**OBJECTIFS:**
1. Reproduisez telles quelles toutes les lignes de repérage à l'écran, en laissant les images de côté.
2. Poursuivez l'entretien sur la sentence du CNOSC contre la Fécafoot à partir de sa dernière phrase.

Enseignant de droit à l’Université de Ngaoundéré, président de Ngaoundéré Fc, et représentant des autres clubs de la région de l’Adamaoua à qui la sentence de la Chambre d’arbitrage et de conciliation du Comité national olympique et sportif du Cameroun (Cnosc) du 28 mars dernier a été favorable, balaye les arguments évoqués par la Fécafoot pour ne pas exécuter cette décision de justice.
Vous avez lu les arguments de la Fécafoot pour justifier sa volonté de ne pas exécuter (ou exécuter à temps voulu) la sentence du tribunal du CNOSC en votre faveur. Comment réagissez vu à cela ?
Il s’agit là d’une attitude de mauvaise foi. Ils sont nombreux dans ce monde, les justiciables vaincus, qui refusent d’accepter leur défaite. Il n’y a donc rien de surprenant dans le comportement affiché de Monsieur Iya Mohammed et ses acolytes. Faut-il rappeler, la sentence dont il est question les rend, pour leur grande majorité, non-électeurs et non-éligibles dans les assemblées générales des ligues décentralisées, et par conséquent, il devrait quitter la Fécafoot qu’ils occupent abusivement depuis de nombreuses années. Appliquer une telle sentence est l’équivalent, pour eux, d’un suicide fédératif. Ils refusent donc de « mourir ». Quoi de plus naturel !
La justice sportive a dit qu’elle « ordonne ». Un tel ordre ne se discute et doit être exécuté, de gré ou de force. Il n’appartient pas à un justiciable de dire quand il exécutera une décision qui lui est défavorable. Seul l’exercice des voies de recours peut faire retarder l’exécution d’une décision de justice. Monsieur Iya peut dont faire du dilatoire en saisissant le Tribunal Arbitral du Sport de Lausanne, en Suisse. Je l’y attends de pieds fermes et lui annonce d’ores et déjà, comme on le dirait dans le langage de la Boxe sportive, un K.O dès le premier round : il n’a aucun argument valable sur le plan juridique, pour espérer m’affronter avec succès à Lausanne.

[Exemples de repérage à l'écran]
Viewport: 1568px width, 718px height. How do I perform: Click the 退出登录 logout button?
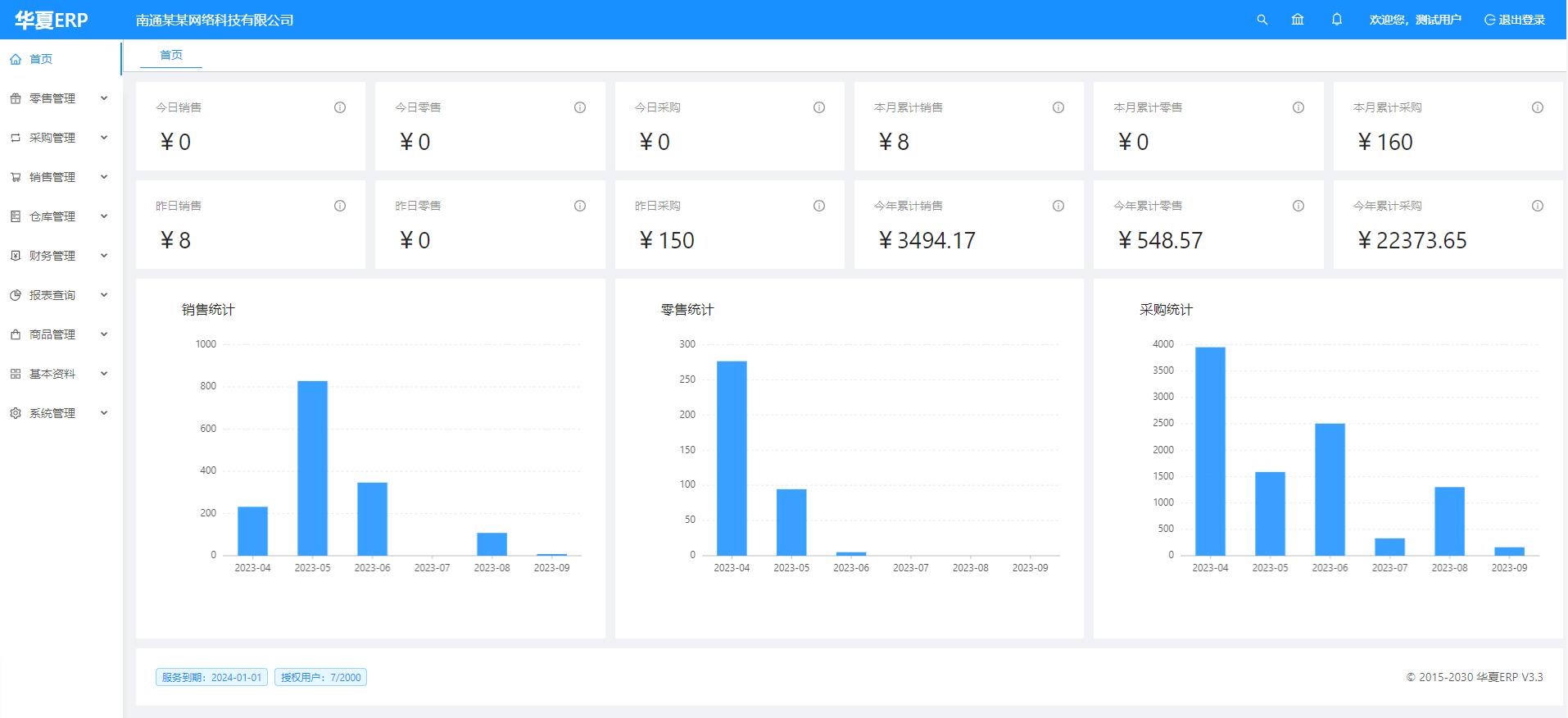pos(1515,20)
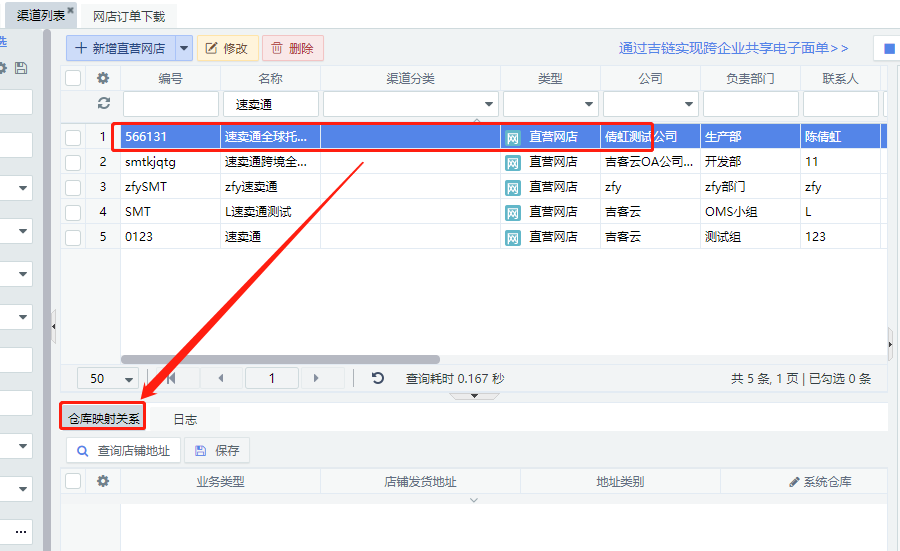The height and width of the screenshot is (551, 900).
Task: Tick the checkbox for row 5 0123
Action: tap(73, 237)
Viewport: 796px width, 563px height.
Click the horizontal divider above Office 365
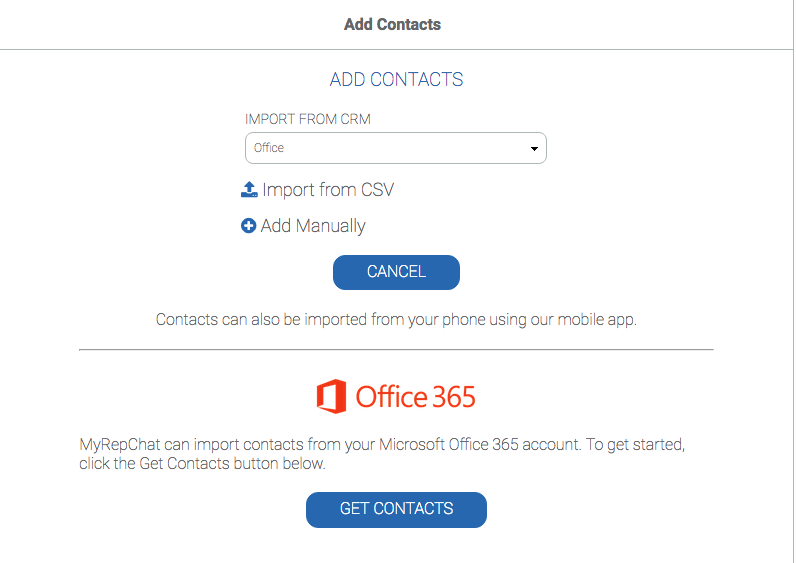(396, 350)
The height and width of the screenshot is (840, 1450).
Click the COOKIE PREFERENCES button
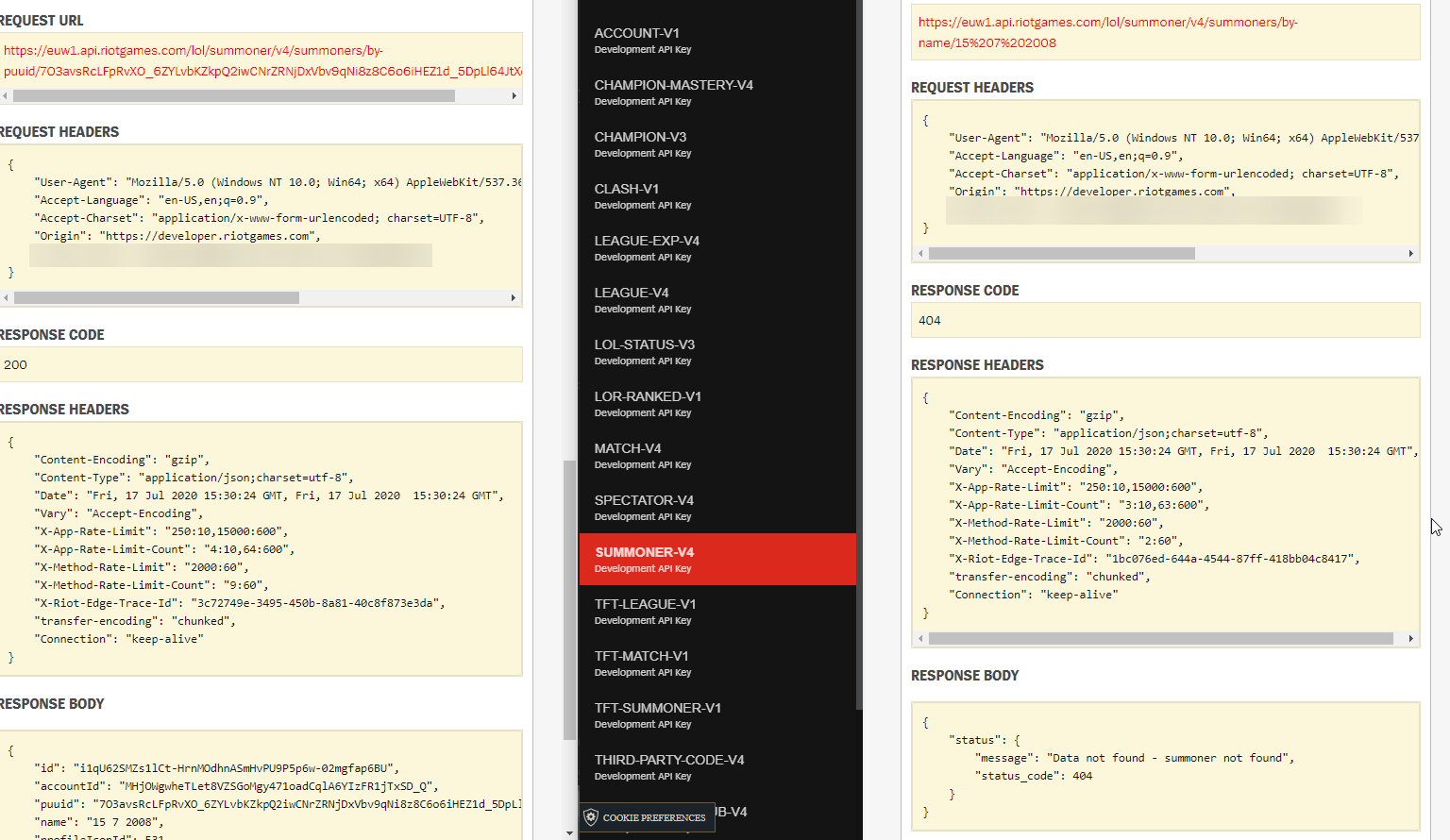647,817
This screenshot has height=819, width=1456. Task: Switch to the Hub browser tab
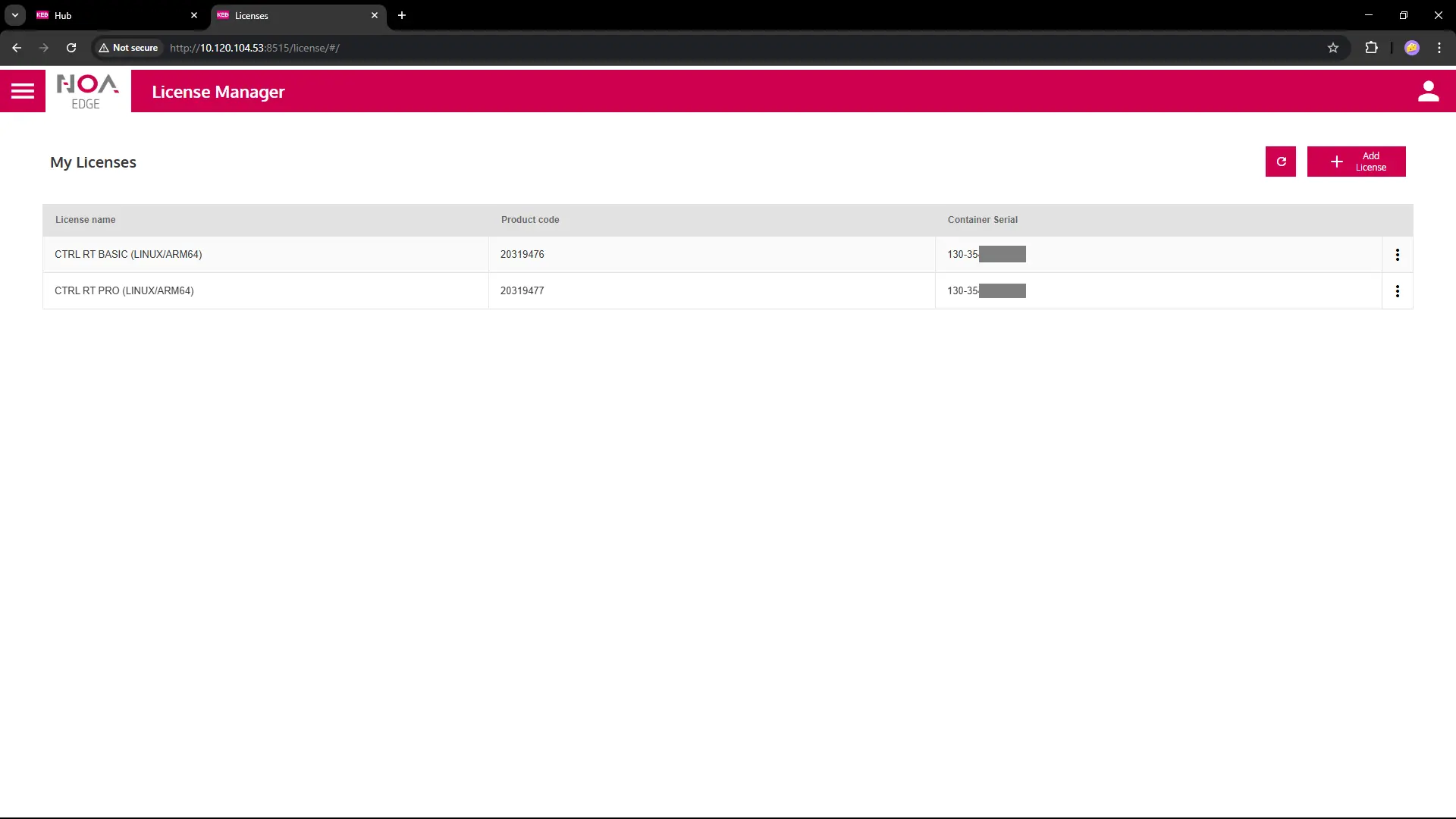114,15
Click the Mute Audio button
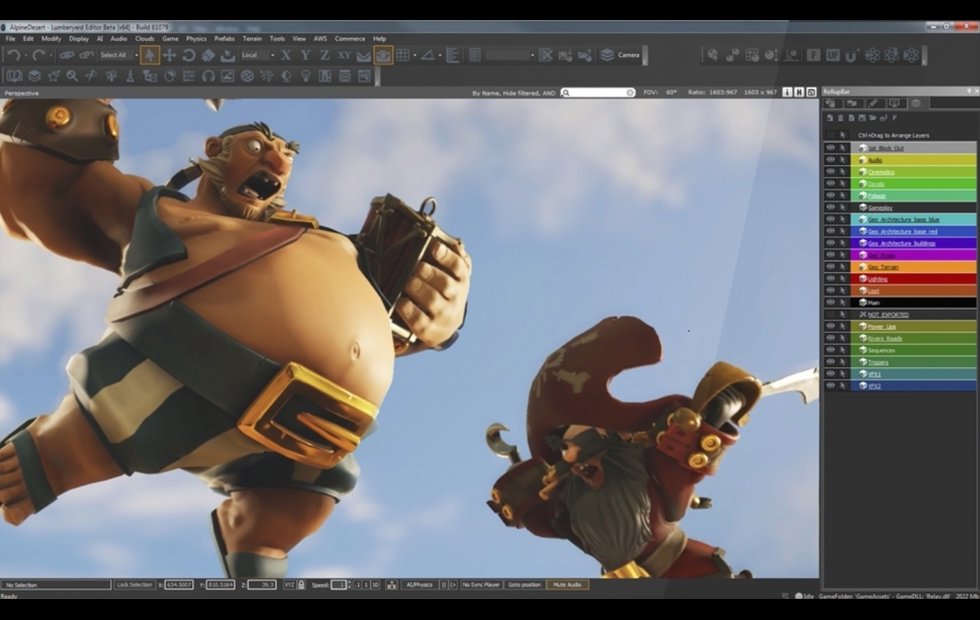This screenshot has height=620, width=980. click(x=567, y=584)
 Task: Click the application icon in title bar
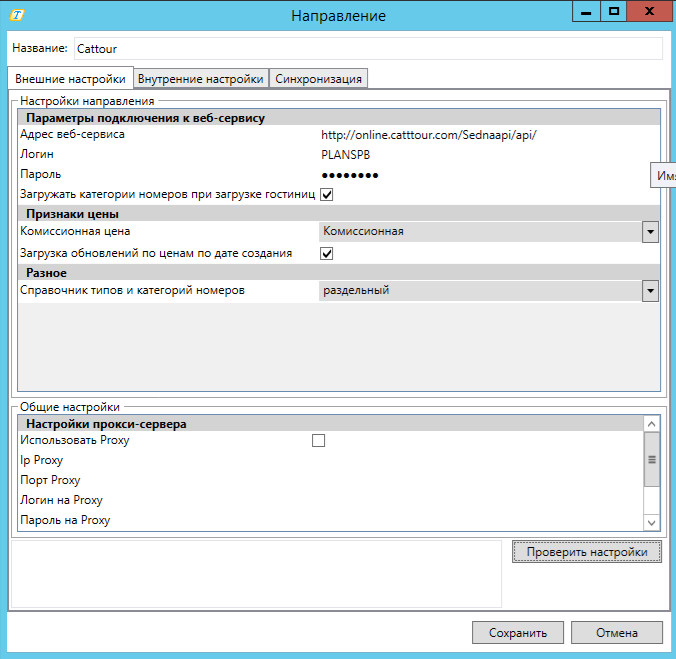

**RÉPONSES PAR TÂCHE:**
1.
Viewport: 1568px width, 718px height. How do I perform: Click the 退出登录 logout button?
pos(1515,20)
The height and width of the screenshot is (551, 900).
Task: Tick the checkbox for row 5 0123
Action: tap(73, 237)
Viewport: 796px width, 563px height.
Click the horizontal divider above Office 365
(396, 350)
The height and width of the screenshot is (840, 1450).
Click the COOKIE PREFERENCES button
647,817
This screenshot has height=819, width=1456. Task: Switch to the Hub browser tab
114,15
Click the Mute Audio button
This screenshot has height=620, width=980. click(x=567, y=584)
 Task: Click the application icon in title bar

2.
La Fécafoot parle de non-rétroactivité de la décision du CNOSC, qui est tombé le 28 mars alors que le processus électoral a commencé le 27 mars. Qu’en pensez-vous ?
Il s’agit là d’un argument du désespoir. En droit, on parle de la « non-rétroactivité des lois » et non de la « non-rétroactivité des décisions de justice ». Il est de l’essence même d’une décision de justice que de rétablir le justiciable dans ses droits non-reconnus dans le passé. Une décision de justice a donc toujours un caractère rétroactif dans la mesure où elle sanctionne des actes et des abstentions passés. J’invite par conséquent les conseillers juridiques de la Fécafoot à prendre une inscription dans une faculté de droit pour un bon recyclage. Les portes de l’Université de Ngaoundéré leur sont, à cet effet, largement ouvertes. Depuis 2004, la Fifa a demandé à la Fécafoot de modifier l’article 4 du statut spécial des ligues décentralisées; Iya Mohammed et ses hommes n’ont rien fait depuis lors. La loi du 15 juillet 2011 a donné six mois à la Fécafoot pour changer ce fameux article 4 : ils n’ont rien fait. La décision du Tribunal les sanctionne pour ces manquements dans le passé, et la décision est fatalement rétroactive. En bonne logique juridique, toutes les élections organisées depuis 2004 sur la base de cet article devraient être annulées.
La Fécafoot parle aussi de jurisprudence sur le même sujet, arguant de ce que le même tribunal vous avait déjà débouté sur le même sujet …
Ceux qui parlent de jurisprudence sont hors-sujet sur la question. Ils parlent de deux affaires différentes, dans deux contextes différents. En 2010, le tribunal arbitral a été saisi d’un contentieux électoral, dans une affaire qui opposait le Candidat Nkou Mvondo à la Fécafoot. L’objet de la demande était l’annulation des élections de 2009 à la Fécafoot. Aujourd’hui, il s’agit de toute une autre affaire : celle qui oppose les clubs de football de l’Adamaoua (Ngaoundéré Fc, Banyo Fc, Dynamique Fc, Espoir FC, Renaissance de Meiganga…) à la Ligue régionale de football et à la Fécafoot. L’objet de la demande est la modification de l’article 4 du statut spécial des ligues décentralisées. En 2010, le sport au Cameroun était placé sous l’autorité de la loi de 1996. En 2013, on applique une autre loi, celle du 15 juillet 2011.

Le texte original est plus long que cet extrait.